This document describes priority flow control (PFC), one of the functions of IEEE 802.1 Data Center Bridging, introduced to address reliability at Layer 2 on the Ethernet medium. PFC enables lossless semantics for a subset of the Layer 2 flows carried on an Ethernet segment. The subset of flows subject to the lossless semantics is identified by the IEEE 802.1p class of service (CoS) information found in the IEEE 802.1Q tags. PFC is currently being defined in the IEEE 802.1Qbb workgroup. Although the Cisco® proposal for PFC has not achieved standards status yet, a significant number of vendors have embraced the frame format proposed by Cisco, and therefore PFC implementations can be deployed today without risk of future incompatibility in that respect. PFC is an important requirement for enabling Fibre Channel over Ethernet (FCoE) for storage consolidation, and this document describes how the Cisco Nexus™ 5000 Series Switches use PFC to build a lossless Layer 2 medium for FCoE.

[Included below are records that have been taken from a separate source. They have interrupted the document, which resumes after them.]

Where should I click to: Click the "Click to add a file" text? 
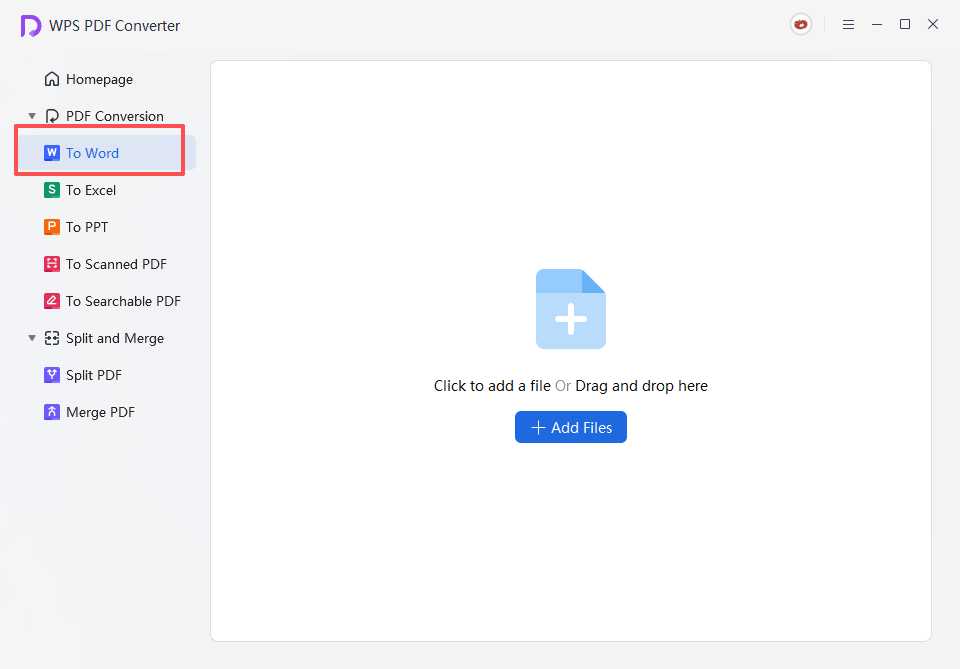[492, 386]
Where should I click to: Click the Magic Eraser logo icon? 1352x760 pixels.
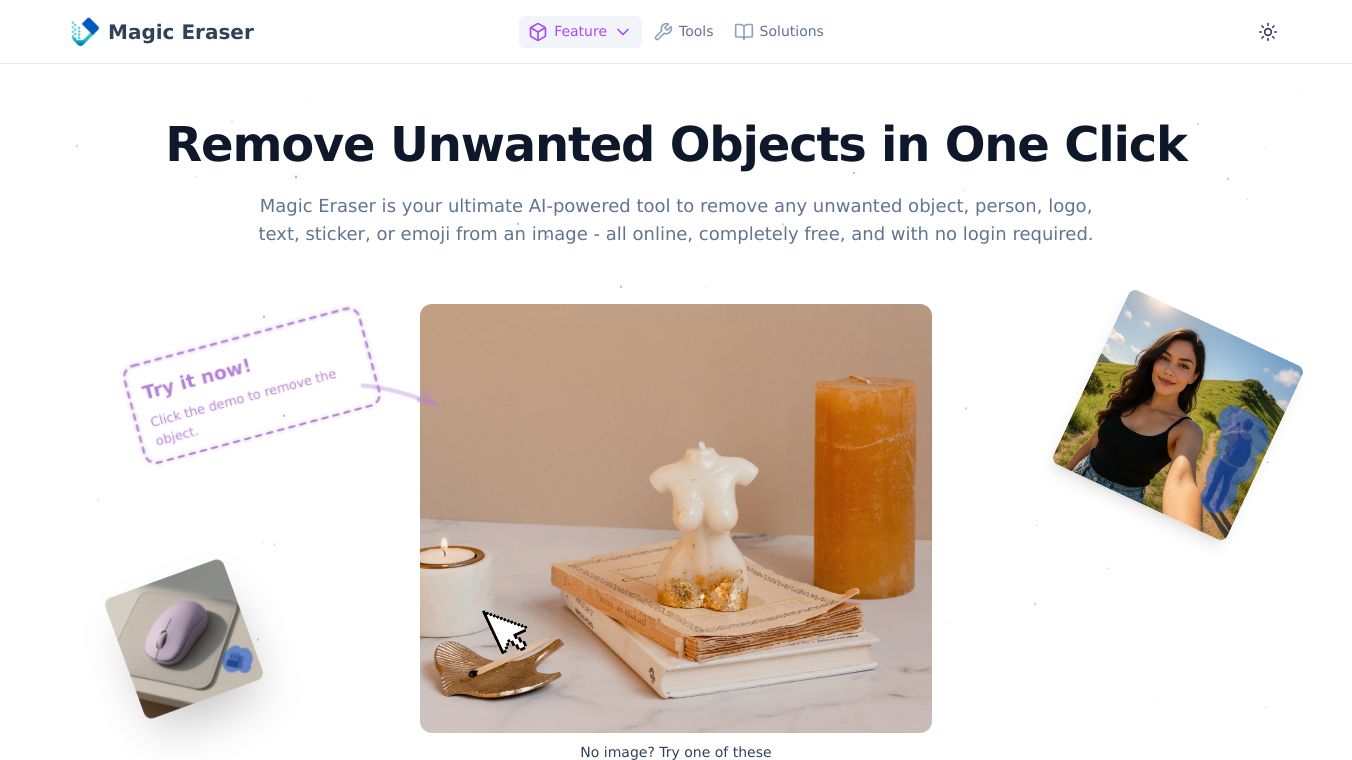click(85, 32)
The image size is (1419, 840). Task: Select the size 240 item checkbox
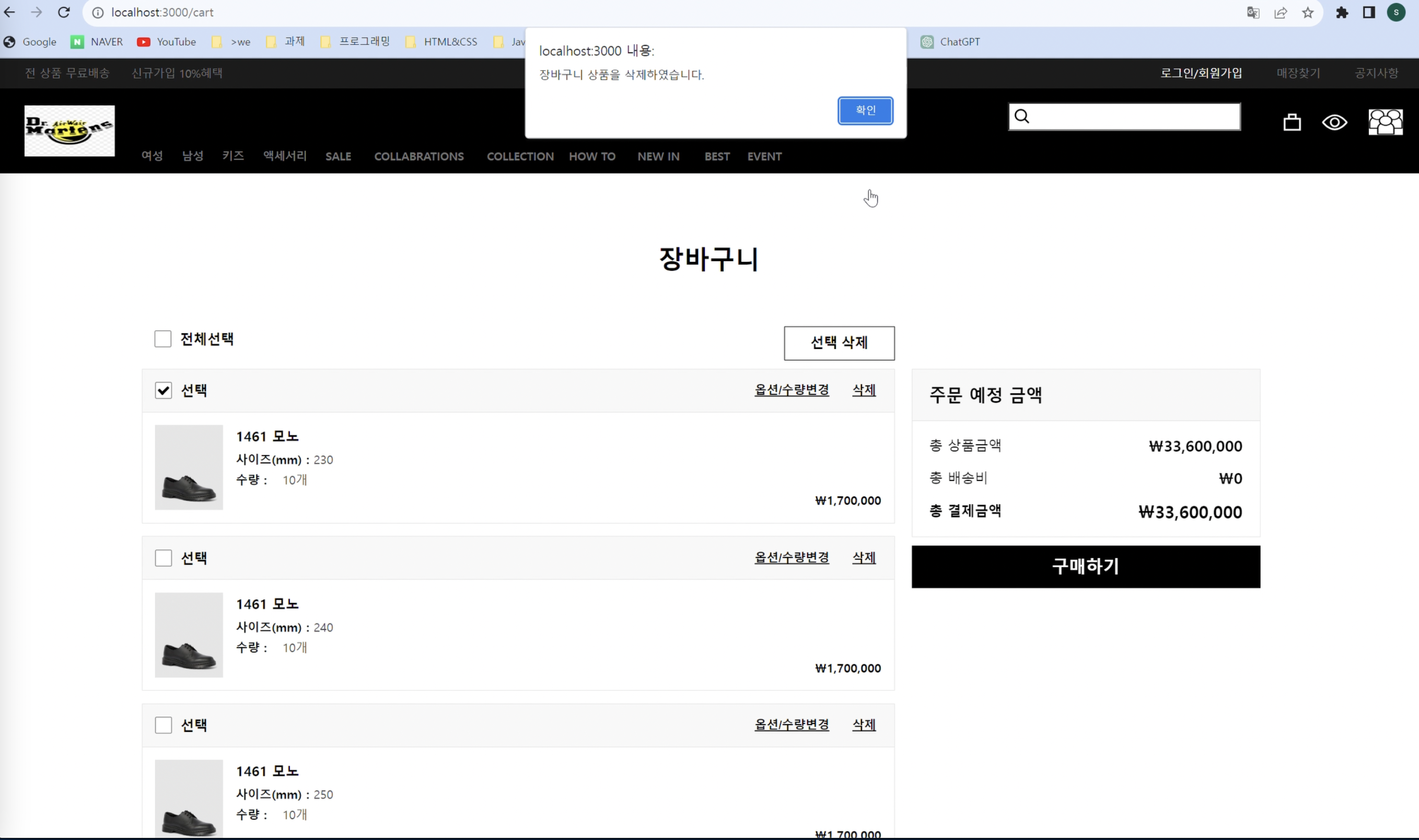pyautogui.click(x=164, y=558)
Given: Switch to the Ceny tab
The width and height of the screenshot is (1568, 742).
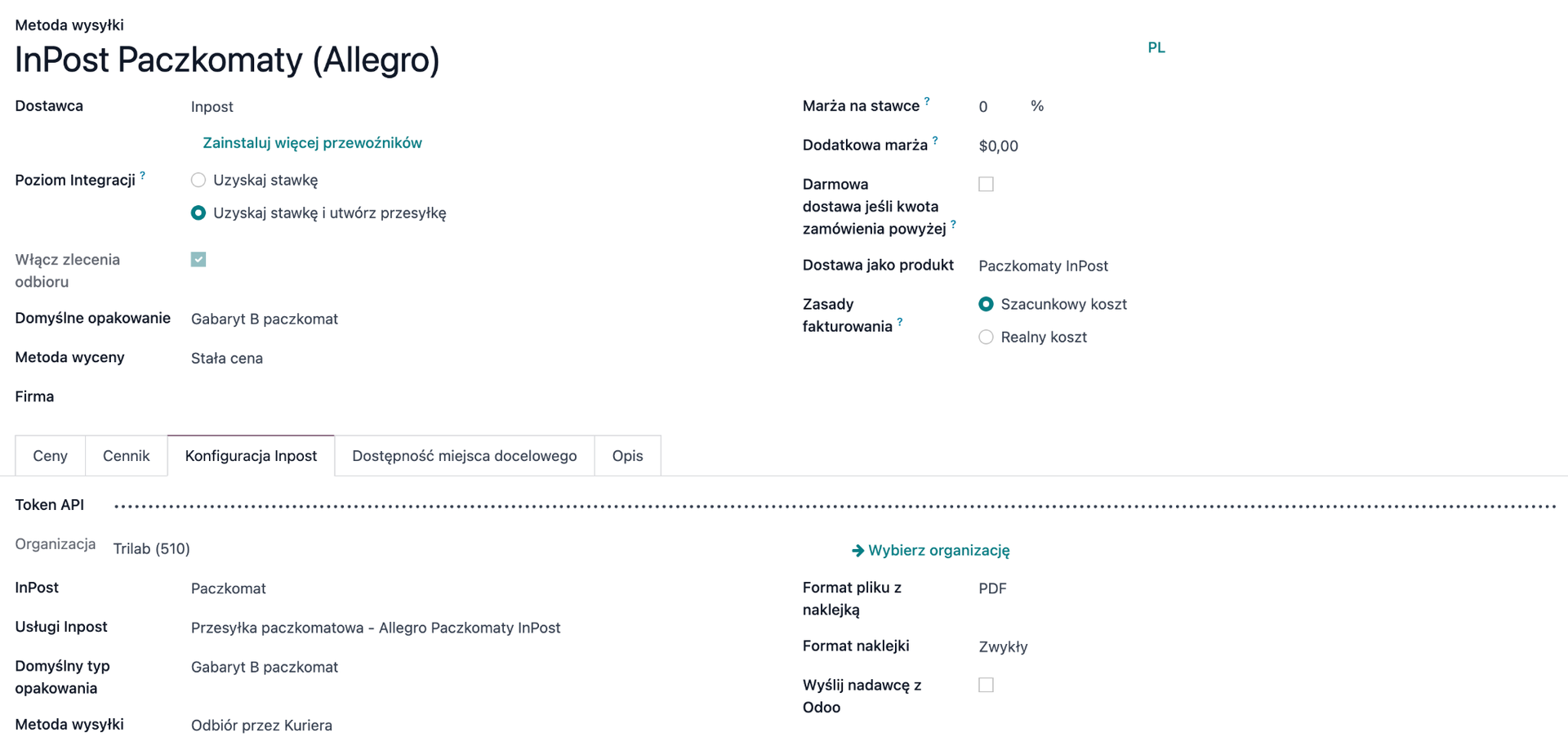Looking at the screenshot, I should (50, 456).
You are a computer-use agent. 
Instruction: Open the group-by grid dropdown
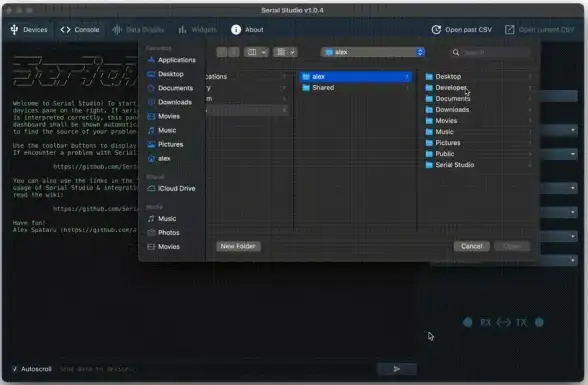285,52
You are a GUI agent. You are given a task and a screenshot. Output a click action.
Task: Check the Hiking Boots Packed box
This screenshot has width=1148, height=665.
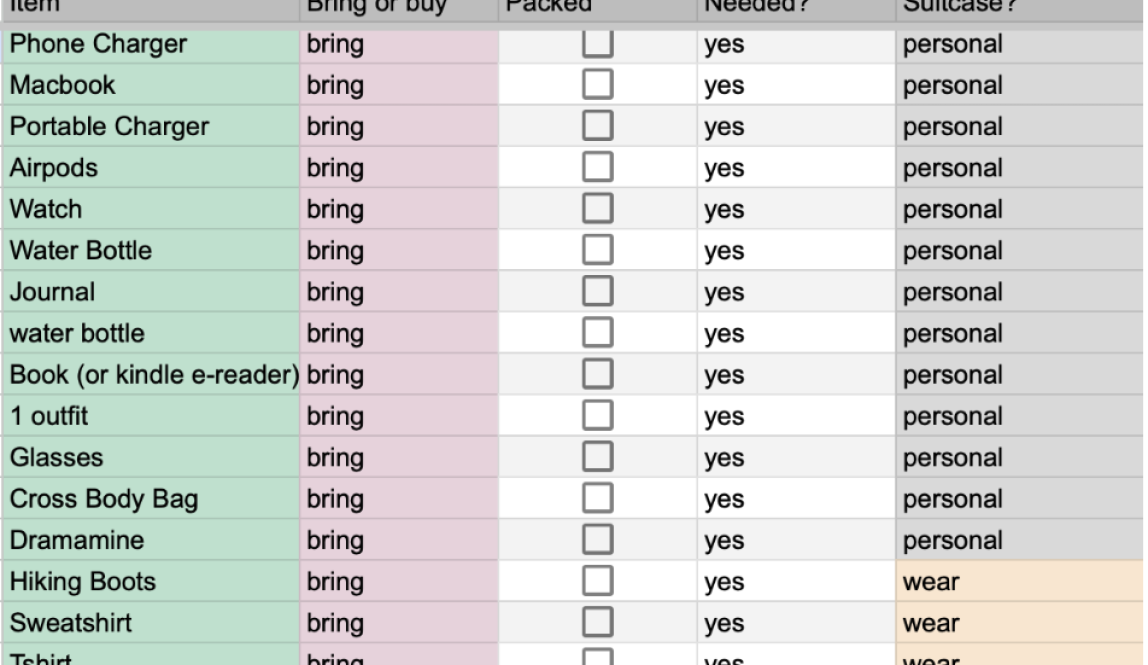[597, 582]
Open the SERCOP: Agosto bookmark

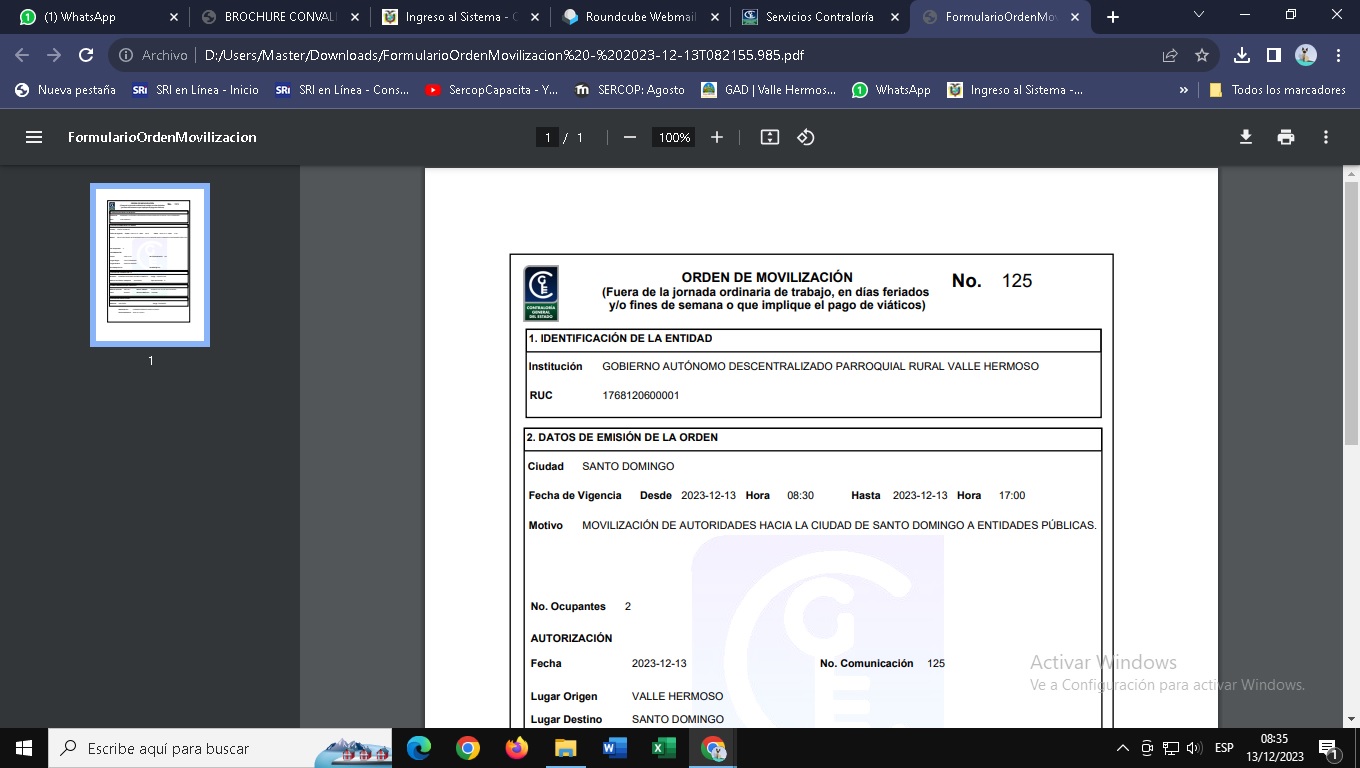click(x=630, y=90)
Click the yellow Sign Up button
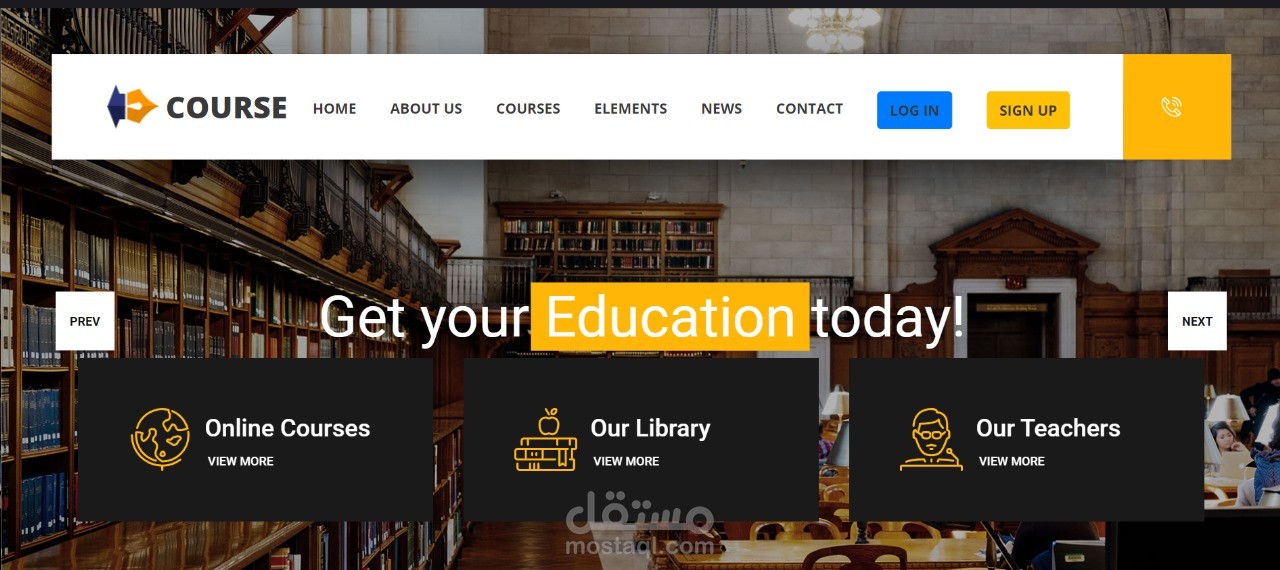 [x=1028, y=110]
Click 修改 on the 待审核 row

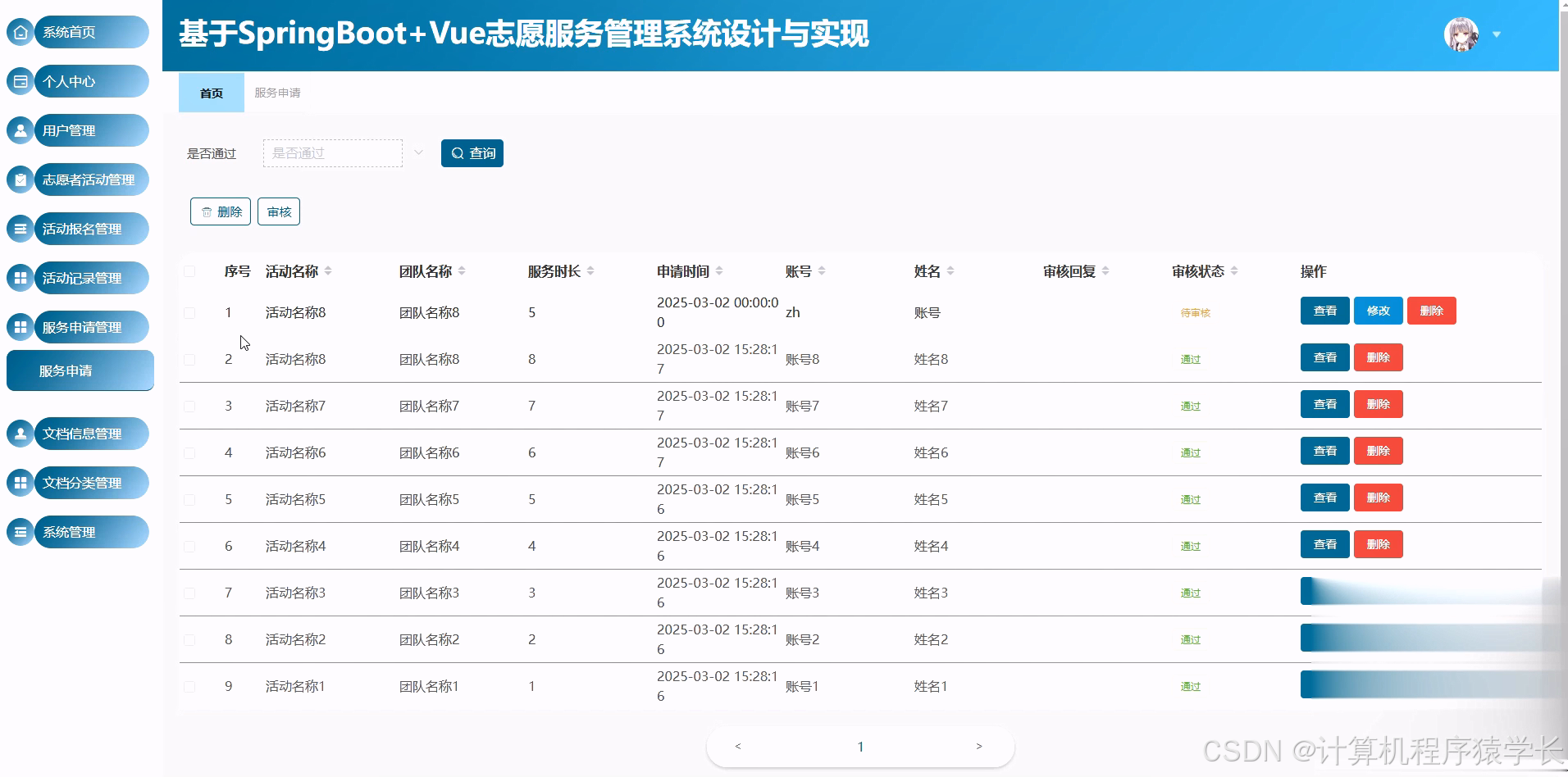(x=1377, y=311)
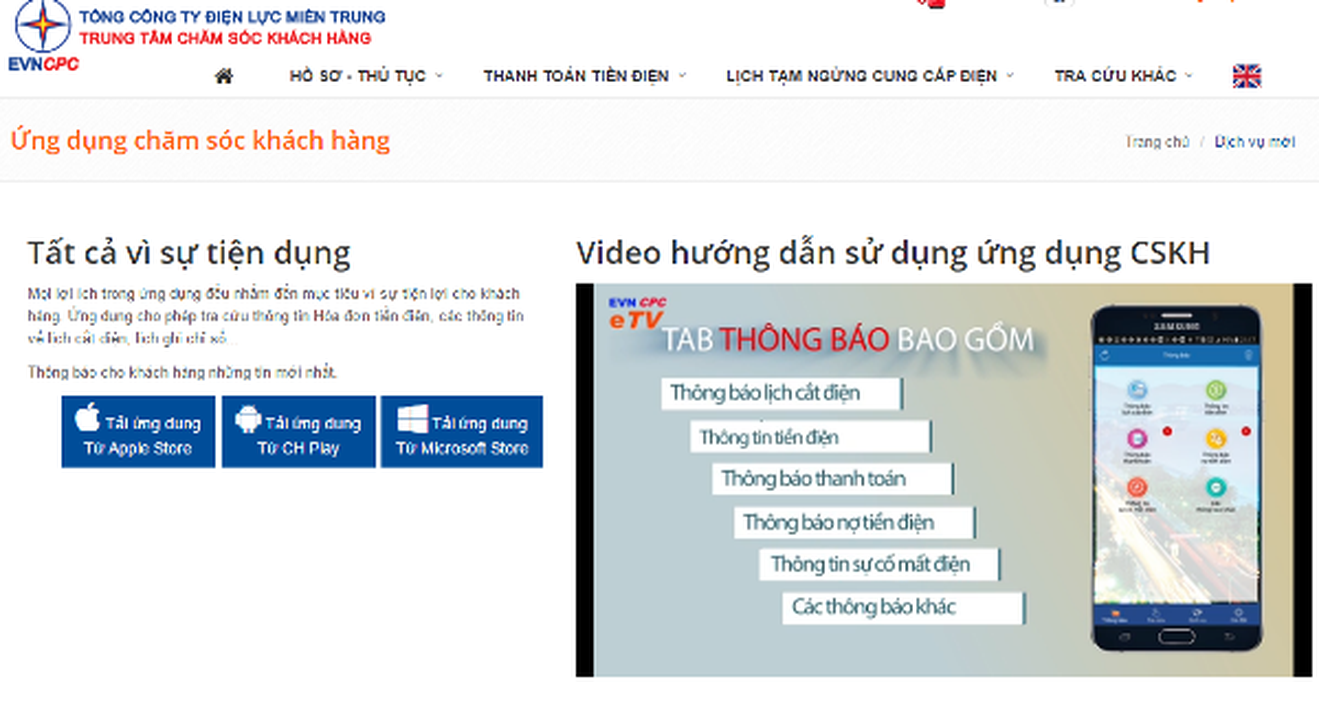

What Is Priority Flow Control?
Traditional IEEE 802.3 Ethernet defines an unreliable communication medium; it does not offer guarantees that a packet injected into the network will arrive at its intended destination. Reliability is expected by means of upper-layer protocols and is outside the scope of the initial definition.
In a network path that normally consists of multiple hops between source and destination, lack of feedback between transmitters and receivers at each hop is one of the main causes of unreliability. Transmitters can send packets faster than receivers accept packets, and as the receivers run out of available buffer space to absorb incoming flows, they are forced to silently drop all traffic that exceeds their capacity. These semantics work fine at Layer 2, so long as upper-layer protocols handle drop-detection and retransmission logic.
For applications that cannot build reliability on upper layers, the addition of flow control functions at Layer 2 can offer a solution. Flow control enables feedback from a receiver to its sender to communicate buffer availability. Its first implementation in IEEE 802.3 Ethernet uses the IEEE 802.3x PAUSE control frames. IEEE 802.3x PAUSE is defined in Annex 31B of the IEEE 802.3 specification. Simply put, a receiver can generate a MAC control frame and send a PAUSE request to a sender when it predicts the potential for buffer overflow. Upon receiving a PAUSE frame, the sender responds by stopping transmission of any new packets until the receiver is ready to accept them again.
IEEE 802.3x PAUSE works as designed, but it suffers a basic disadvantage that limits its field of applicability: after a link is paused, a sender cannot generate any more packets. As obvious as that seems, the consequence is that the application of IEEE 802.3x PAUSE makes an Ethernet segment unsuitable for carrying multiple traffic flows that might require different quality of service (QoS). Thus, enabling IEEE 802.3x PAUSE for one application can affect the performance of other network applications.
IEEE 802.1Qbb PFC extends the basic IEEE 802.3x PAUSE semantics to multiple CoSs, enabling applications that require flow control to coexist on the same wire with applications that perform better without it. PFC uses the IEEE 802.1p CoS values in the IEEE 802.1Q VLAN tag to differentiate up to eight CoSs that can be subject to flow control independently. The differences between IEEE 802.3x PAUSE and PFC frames are shown in Figure 1.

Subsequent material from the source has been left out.